**SELECTED PASSAGE**
<<<<
If you vectorize the computation of the colors, it simplifies even more:

volcano_plot<-function(fold, pval) {
     x_range <- range(c(log2(folds[2,]), -1.5, 1.5))
     y_range <- range(c(-log10(pvals), 0, 2))

     plot(x_range,                                 # x-dim
          y_range,                                   # y-dim
          type="n",                                  # empty plot
          xlab="log2 Fold Change",                   # x-axis title
          ylab="-log10 t-Test P-value",              # y-axis title
          main="Volcano Plot",                       # plot title
          )
     abline(h=-log10(0.05),col="green",lty="44")# horizontal line at P=0.05
     abline(v=c(-1,1),col="violet",lty="1343")  # vertical lines at 2-fold

     ## Define colors based on their values:
     ## Not significant: purple
     ## Significant and smaller than half fold change: blue
     ## Significant and larger than two fold change: red
     ## Significant but between half and two fold change: orange
     color <- ifelse(-log10(pvals)>(-log10(0.05)),
                     ifelse(log2(folds[2,])>(-1),
                            ifelse(log2(folds[2,]<1),
                                   "orange",
                                   "red"),
                            "blue"),
                     "purple")
     points(
            log2(folds[2,]),
            -log10(pvals),
            col=color,
            pch=20
            )

}

volcano_plot(folds, pvals)

>      # Return table to analyse results
>
>      #
>      #    Generate figures as image files
>      #
>      #    (Uncomment blocks as necessary)
>
>      ##### jpeg #####
>      # pic_jpg<-function(filename, fold, pval)
>      #     {# Start jpeg device with basic settings
>      #     jpeg(filename,
>      #         quality=100,                           # image quality (percent)
>      #         bg="white",                            # background colour
>      #         res=300,                               # image resolution (dpi)
>      #         units="in", width=8.3, height=5.8)     # image dimensions (inches)
>      #     par(mgp=c(5,2,0),                          # axis margins
>      #                                                # (title, labels, line)
>      #         mar=c(6,6,4,2),                        # plot margins (b,l,t,r)
>      #         las=1                                  # horizontal labels
>      #         )
>      #     # Draw the plot
>      #     volcano_plot(folds, pvals)
>      #     dev.off()
>      #     }
>      # pic_jpg("volcano_plot.jpg")
>      ##### end jpeg #####
>
>
>      #### png #####
>      # pic_png<-function(filename, fold, pval)
>>>>
**WHAT TO DO**
A) Print the part of the volcano plot code that opens with the words containing "If you vectorize" and closes with "range(c(log2(folds[2,]), -1.5, 1.5))", copied character for character.
B) Answer these about the volcano plot code, one per line:
(i) What color is the horizontal line drawn at P=0.05?
(ii) Which color do the comments assign to points that are not significant?
(iii) What image resolution, in dpi, does the jpeg block set?
C) Please write the next part of the volcano plot code, picking up after its final line.

**DATA LINES**
<<<<
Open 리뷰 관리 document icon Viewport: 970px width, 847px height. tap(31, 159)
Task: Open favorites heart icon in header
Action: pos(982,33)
>>>>
**SET OF ANSWERS**
A)
If you vectorize the computation of the colors, it simplifies even more:

volcano_plot<-function(fold, pval) {
     x_range <- range(c(log2(folds[2,]), -1.5, 1.5))

B)
(i) Green
(ii) Purple
(iii) 300

C)
>      #     {# Start png device with basic settings
>      #     png(filename,
>      #         bg="white",                            # background colour
>      #         res=300,                               # image resolution (dpi)
>      #         units="in", width=8.3, height=5.8)     # image dimensions (inches)
>      #     par(mgp=c(5,2,0),                          # axis margins
>      #                                                # (title, labels, line)
>      #         mar=c(6,6,4,2),                        # plot margins (b,l,t,r)
>      #         las=1                                  # horizontal labels
>      #         )
>      #     # Draw the plot
>      #     volcano_plot(folds, pvals)
>      #     dev.off()
>      #     }
>      # pic_png("volcano_plot.png")
>      #### end png #####
>
>
>      # #### tiff #####
>      # pic_tiff<-function(filename, fold, pval)
>      #     {# Start tiff device with basic settings
>      #     tiff(filename,
>      #         bg="white",                            # background colour
>      #         res=300,                               # image resolution (dpi)
>      #         units="in", width=8.3, height=5.8)     # image dimensions (inches)
>      #         compression="none"                     # image compression
>      #                                                #  (one of none, lzw, zip)
>      #     par(mgp=c(5,2,0),                          # axis margins
>      #                                                # (title, labels, line)
>      #         mar=c(6,6,4,2),                        # plot margins (b,l,t,r)
>      #         las=1                                  # horizontal labels
>      #         )
>      #     # Draw the plot
>      #     volcano_plot(folds, pvals)
>      #     dev.off()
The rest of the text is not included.